Vor ein paar Jahren hatte er sich wieder so ein Ding geleistet. Als mein Opa verstorben war, erbte meine Oma natürlich allein das Haus. Darauf hin hat er sie überredet mit ihm zum Notar zu gehen und das Testament ändern zu lassen. Wir (meine Schwester und ich sind nach dem Tod meiner Mutter ja jetzt zu je 25% Erben) sollten mit 10K Euro abgespeist werden. Nur der pfiffigen Notarin haben wir es zu verdanken, dass dies nicht passiert ist. Sie hat den Vorgang als nicht rechtens abgelehnt.

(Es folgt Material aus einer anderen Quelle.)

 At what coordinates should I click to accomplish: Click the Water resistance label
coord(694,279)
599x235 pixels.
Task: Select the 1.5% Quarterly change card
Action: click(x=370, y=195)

Nun ist meine Oma 97 Jahre alt. Sie ist geistig voll fit, läuft rum und wohnt friedlich in ihrem Haus. Neuerdings werden jetzt von der Partei Stimmen laut, dass Oma ja schon so gebrechlich sei und nicht mehr ganz helle im Kopf. Das ist natürlich gelogen, wir haben sie besucht, alles wie immer. Daher machen wir uns Sorgen, dass sie Omi entmündigen lassen wollen und ins Heim stecken, um so an ihr Haus zu kommen. Das wäre eine Katastrophe für Oma!
Leider wohnen sie viel näher bei Oma und fahren jede Woche zu ihr. Wir sind 500km weit weg. Natürlich haben wir Oma gesagt, sie soll ja nicht ihr Haus verkaufen und ins Heim gehen. Das will sie auch ganz klar nicht, ihre Schwester (95 - kaum zu glauben) ist dort und es gefällt ihr nicht. Doch der Partner meiner Tante ist ein Schwein und meine Tante hält immer zu ihm. Dem trau ich alles zu. Was können wir tun?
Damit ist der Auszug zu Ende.